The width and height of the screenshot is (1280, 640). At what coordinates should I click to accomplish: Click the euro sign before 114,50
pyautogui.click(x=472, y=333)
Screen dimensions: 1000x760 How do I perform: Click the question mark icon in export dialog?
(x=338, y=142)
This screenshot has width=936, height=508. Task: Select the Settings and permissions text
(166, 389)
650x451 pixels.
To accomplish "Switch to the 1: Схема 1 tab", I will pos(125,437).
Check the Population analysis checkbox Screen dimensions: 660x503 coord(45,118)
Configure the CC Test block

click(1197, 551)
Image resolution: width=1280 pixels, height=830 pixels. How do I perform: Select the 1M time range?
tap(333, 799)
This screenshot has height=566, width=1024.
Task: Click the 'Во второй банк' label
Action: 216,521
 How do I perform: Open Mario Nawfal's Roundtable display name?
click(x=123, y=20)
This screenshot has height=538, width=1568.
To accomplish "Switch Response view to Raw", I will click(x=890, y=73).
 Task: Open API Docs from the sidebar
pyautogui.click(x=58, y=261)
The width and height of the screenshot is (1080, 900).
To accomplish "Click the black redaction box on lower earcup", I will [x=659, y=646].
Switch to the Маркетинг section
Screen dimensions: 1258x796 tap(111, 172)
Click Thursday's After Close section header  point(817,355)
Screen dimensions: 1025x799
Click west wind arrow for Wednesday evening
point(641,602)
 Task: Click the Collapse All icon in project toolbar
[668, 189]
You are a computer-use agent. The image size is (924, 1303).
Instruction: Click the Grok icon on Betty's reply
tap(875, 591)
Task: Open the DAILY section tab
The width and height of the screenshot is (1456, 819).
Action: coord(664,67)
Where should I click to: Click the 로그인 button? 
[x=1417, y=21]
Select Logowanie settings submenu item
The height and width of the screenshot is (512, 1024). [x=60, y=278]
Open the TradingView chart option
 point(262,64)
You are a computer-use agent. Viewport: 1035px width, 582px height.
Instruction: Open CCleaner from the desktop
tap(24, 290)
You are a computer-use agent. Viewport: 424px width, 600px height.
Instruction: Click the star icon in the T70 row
:::::
## Objective
Copy out the rows from the line containing "Task: Open the DAILY section tab" through the end of the rows, reproducing each line exactly.

## Full answer
Task: Open the DAILY section tab
The width and height of the screenshot is (1456, 819).
Action: coord(664,67)
Where should I click to: Click the 로그인 button? 
[x=1417, y=21]
Select Logowanie settings submenu item
The height and width of the screenshot is (512, 1024). [x=60, y=278]
Open the TradingView chart option
 point(262,64)
You are a computer-use agent. Viewport: 1035px width, 582px height.
Instruction: Open CCleaner from the desktop
tap(24, 290)
You are a computer-use agent. Viewport: 424px width, 600px height.
Instruction: Click the star icon in the T70 row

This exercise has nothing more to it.